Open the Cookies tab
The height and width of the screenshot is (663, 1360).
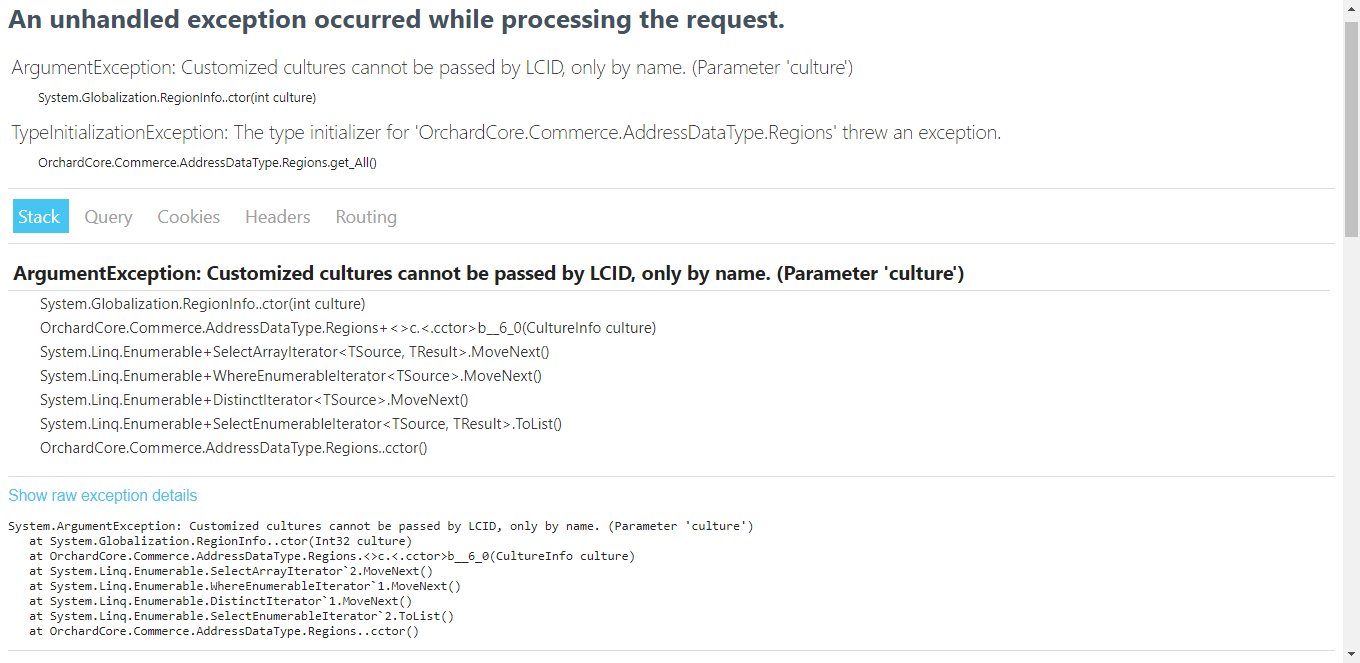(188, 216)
...
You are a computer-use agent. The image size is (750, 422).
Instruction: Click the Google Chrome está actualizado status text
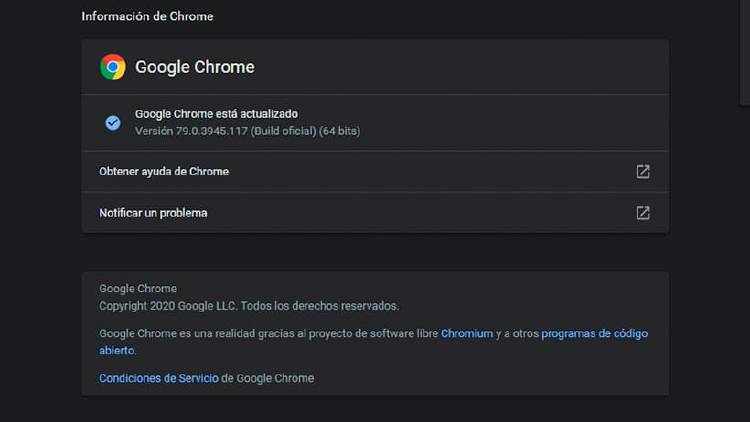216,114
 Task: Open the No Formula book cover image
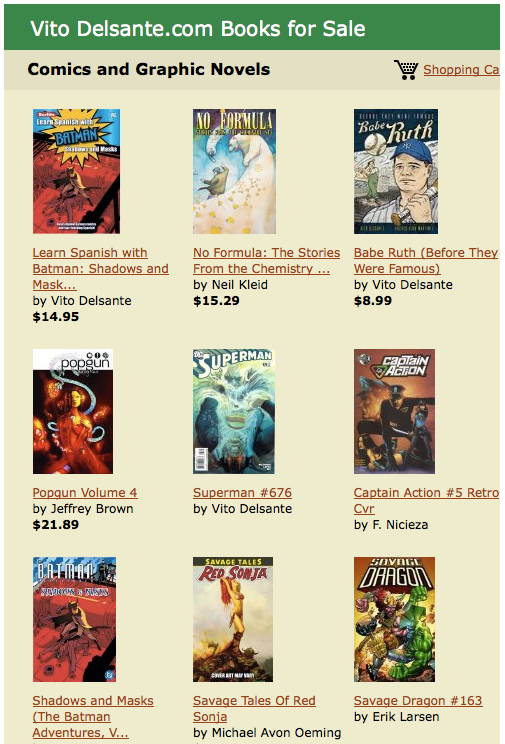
...
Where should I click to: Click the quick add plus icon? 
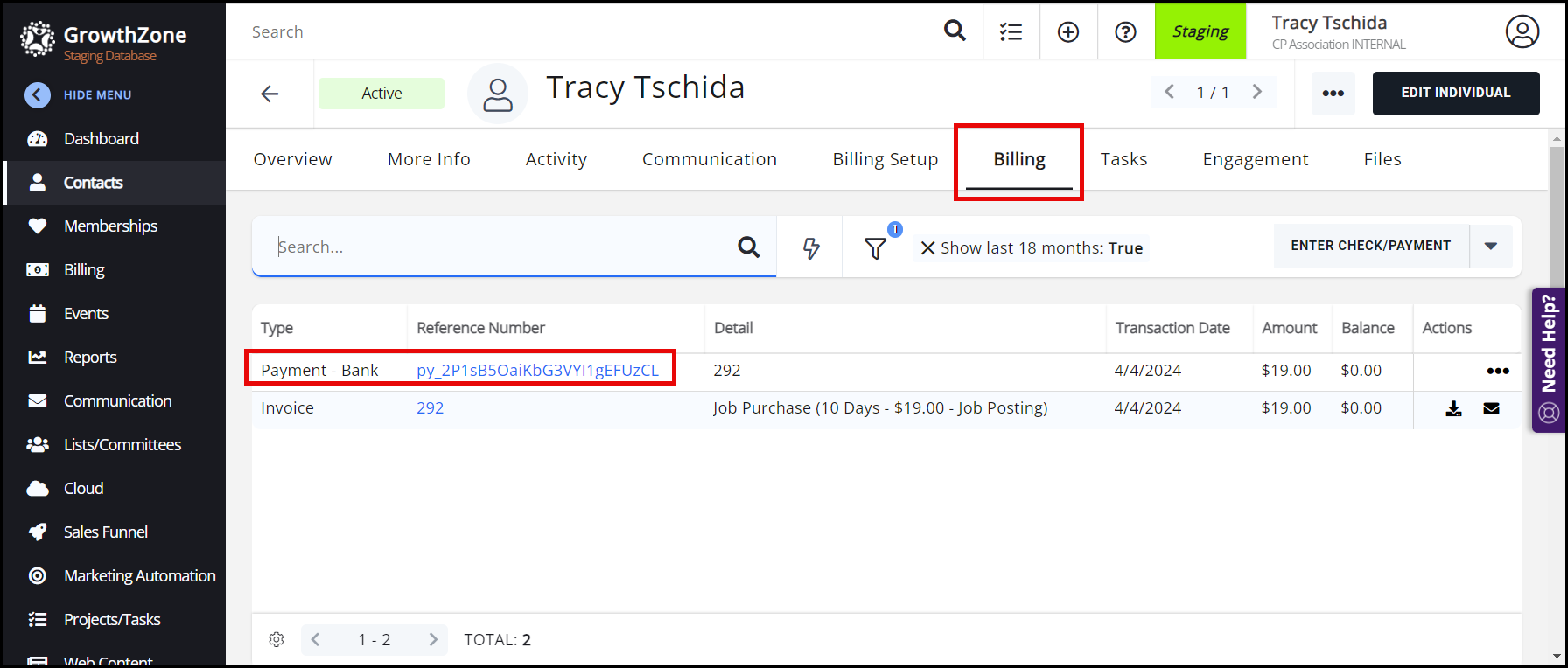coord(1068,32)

▸ **WHAT NEEDS TO BE DONE**:
Copy each line of the preceding material that contains "image".

▸ **SOLUTION TO THE EXERCISE**:
You are a computer-use agent. The image size is (750, 422).
 Task: Open the No Formula book cover image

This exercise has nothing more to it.